Quant à François Hollande, il serait au courant seulement depuis le 4 mars, à l'occasion de perquisitions menées par la justice, selon le Parisien. "Je crois que cette information est juste", a d'ailleurs lâché le ministre de l'Intérieur sur RTL. Le gouvernement cherche à prouver à tout prix qu'il n'est pas impliqué dans ce dossier, au risque de créer une certaine cacophonie dans la communication gouvernementale.
Que savait Christiane Taubira ?
Les conversations suspectes entre Nicolas Sarkozy et son avocat ont été interceptées entre le 28 janvier et le 11 février, il y a plus d'un mois.

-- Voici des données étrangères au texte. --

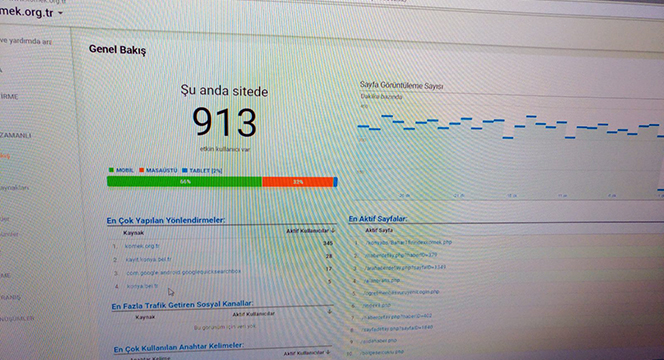Click the report and help search field
Image resolution: width=664 pixels, height=360 pixels.
pos(26,41)
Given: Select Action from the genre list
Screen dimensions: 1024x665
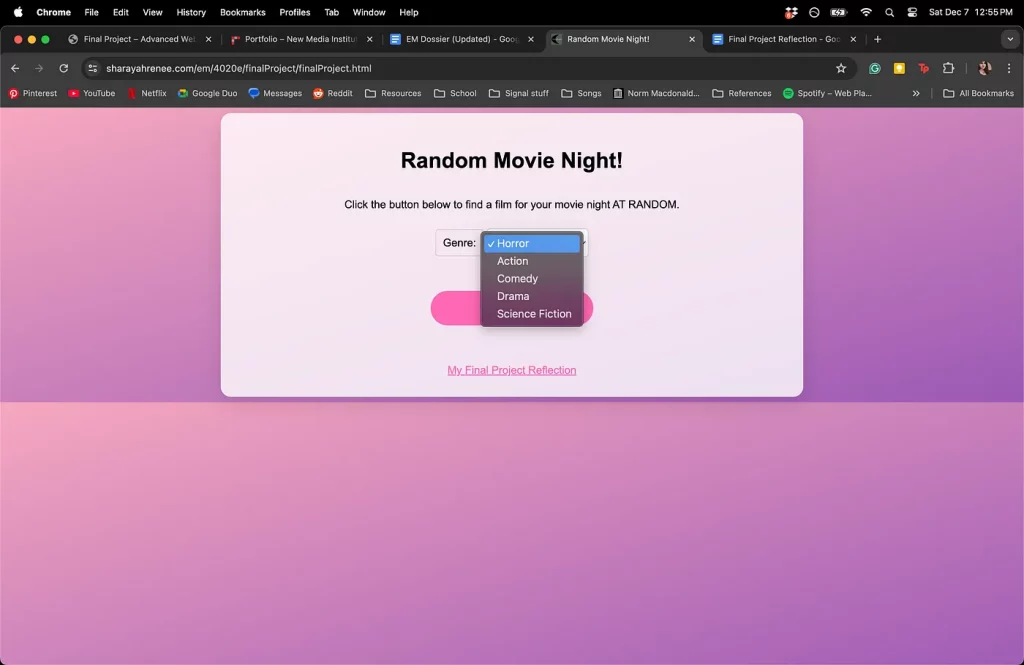Looking at the screenshot, I should pyautogui.click(x=513, y=261).
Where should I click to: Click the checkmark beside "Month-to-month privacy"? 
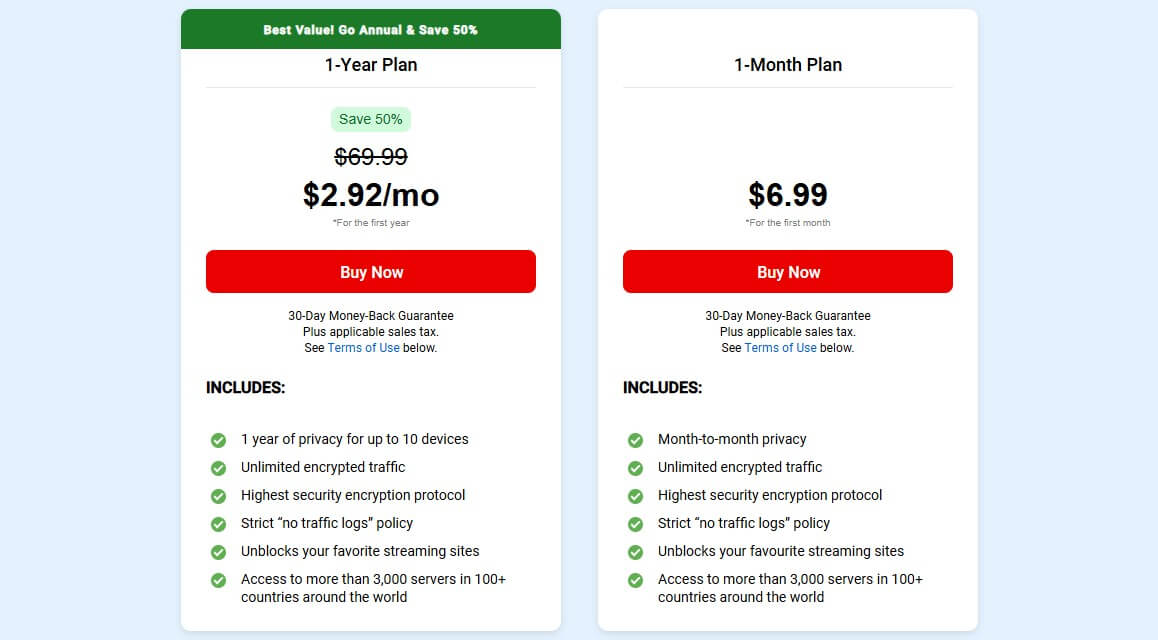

Dans un premier temps, la ministre de la Justice, Christiane Taubira, affirme, sur TF1 le 10 mars, qu'elle n'était pas au courant de la mise sur écoute de Nicolas Sarkozy. Deux jours plus tard, en conférence de presse, elle évoque un "malentendu". Elle savait pour les écoutes depuis le 28 février, mais ne connaissait pas "la date, la durée et le contenu des écoutes."
Pour appuyer sa démonstration, elle agite deux courriers rédigés dans le but d'informer le ministère de la Justice. Problème pour la ministre, ces documents apportent des informations sur le contenu des écoutes. Ils révèlent aussi que Christiane Taubira était "régulièrement" mise au courant sur le dossier dit des "financements libyens". Mais la garde des Sceaux ne désarme pas. Dans un entretien au Monde jeudi, elle réaffirme sa bonne foi et tente de désamorcer les soupçons de manipulation politique sous-entendue par la droite. En attendant, les explications confuses de Christiane Taubira ont permis au camp Sarkozy de détourner l'attention du dossier de "trafic d'influence".